Same. My heroes needed more killing power, but with MHD in a healer role (and Diala mostly providing support as well), it was harder for them to clear threat. Also, having to group around him often slowed their progress towards objectives and held them back in terms of positioning.

4 hours ago, angelman2 said:

As for the plot twist:

Despite my best efforts to roleplay him as a lovable and thrustworthy patron-like character, my players smelled Benex' betrayal a mile away... or more correctly, half-a-campaign away. Of course, this was not the first betrayal twist in an ImpAss campaign, so they have come to suspect it by now, but still. But everyone played along and it was alright

:)

Ha ha. Sounds like you really invest in the story and atmosphere. I'm sure your players appreciate it! Nice job ?

15 minutes ago, TeethAlmighty said:

It's funny, my own RtH campaign was the reverse! ... It was tech superiority vs Jyn, Mak, Diala and MHD.

I should've mentioned that I played with Armored Onslaught, which was fun except the Mortar is insane! ;)

15 minutes ago, TeethAlmighty said:

Ha ha. Sounds like you really invest in the story and atmosphere. I'm sure your players appreciate it! Nice job ?

Oh yes, we play for story and immersion. That's the only thing that really matters :)

6 hours ago, ManateeX said:

I love the threat missions too - the first time through the campaign. My only issue is that if you ever replay the Hoth campaign you end up playing the same missions over and over. There's such a limited number of them, but because of the banes and.... other spoilery reasons... it's almost always a good idea to do them over other side missions. And I've still got so many side missions that I haven't played, it feels like a waste to play the same ones over again.

Came here to say the exact same thing.
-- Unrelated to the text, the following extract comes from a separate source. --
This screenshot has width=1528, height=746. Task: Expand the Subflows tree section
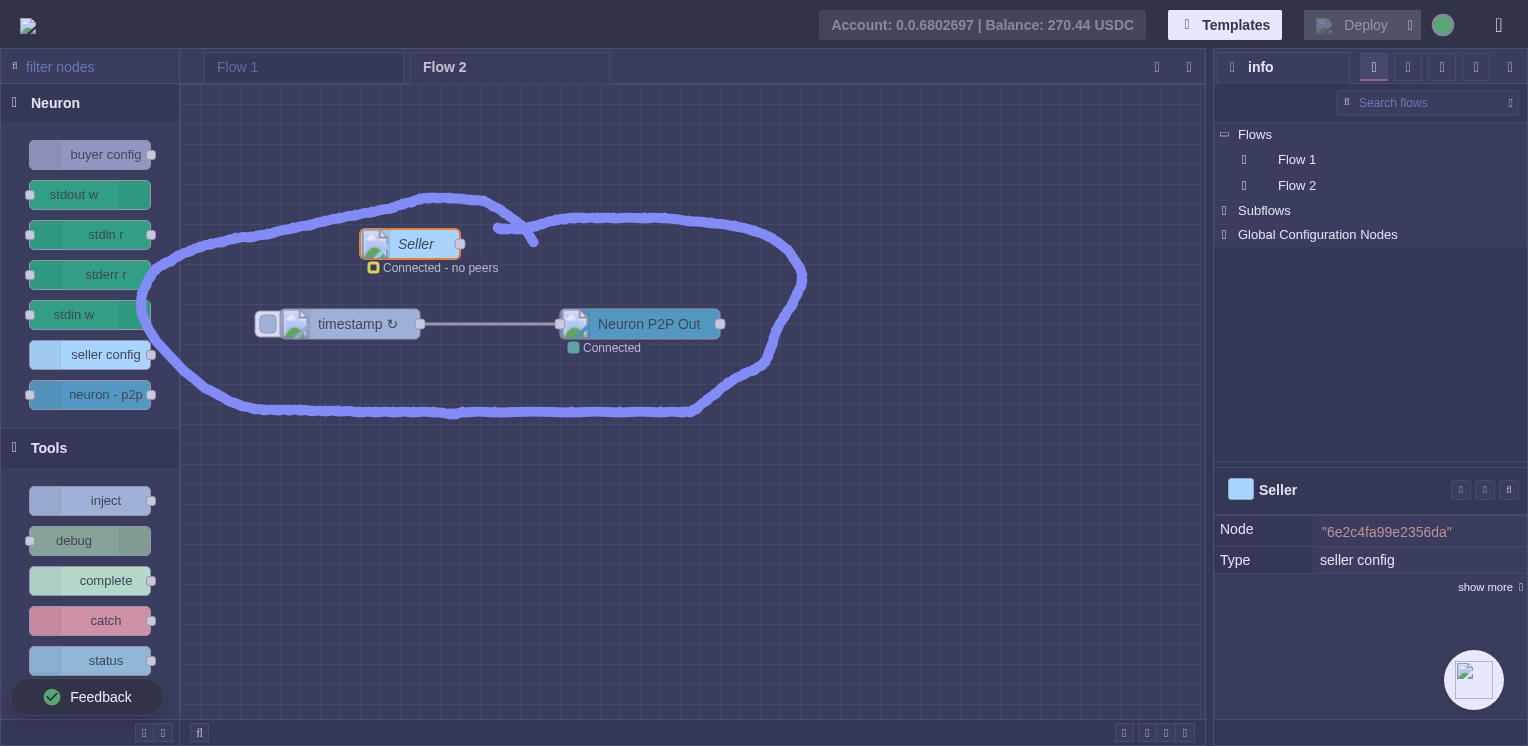point(1224,211)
High five!

Really though, all four threat missions are pretty cool, and I like how they interact with the campaign itself in ways that other side missions cannot.
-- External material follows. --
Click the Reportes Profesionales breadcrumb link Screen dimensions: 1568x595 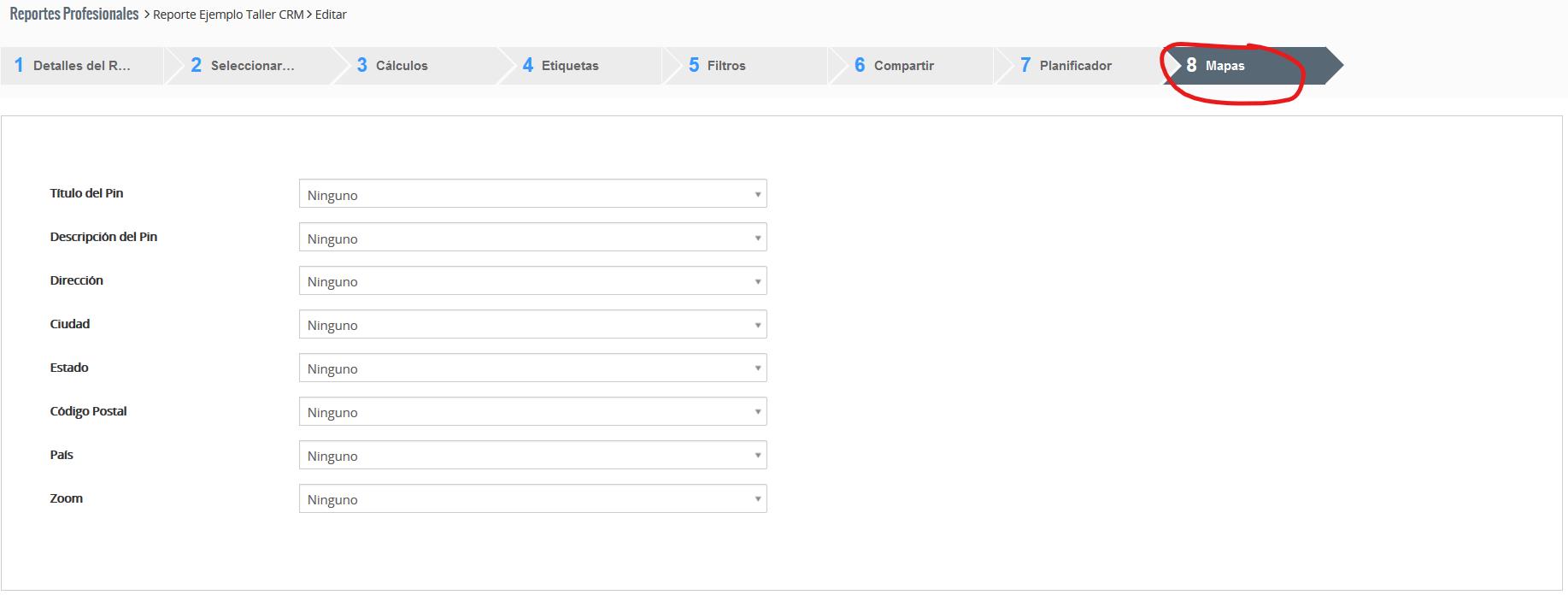pyautogui.click(x=74, y=15)
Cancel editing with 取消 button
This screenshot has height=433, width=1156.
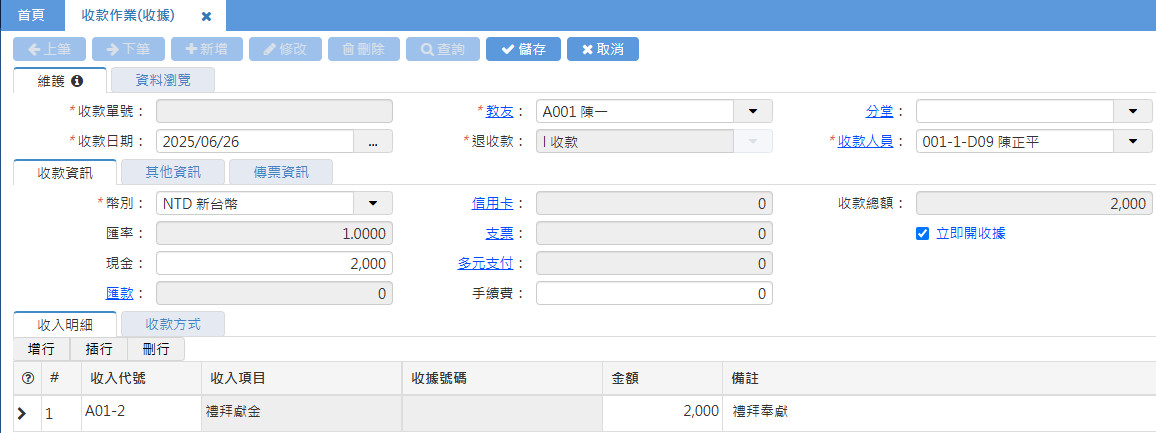(x=602, y=49)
But as ManateeX said, the heroes are so heavily incentivized to do these threat missions and with the amount that come into play in a given campaign, it's pretty unlikely that you wouldn't have missions repeat if you replayed the campaign. And while obviously this is likely to be the case for some story missions when you run through a campaign again, one of the main reasons side missions exist is for replayability. It's just so weird to see the game systems work so hard against its own advantages like this.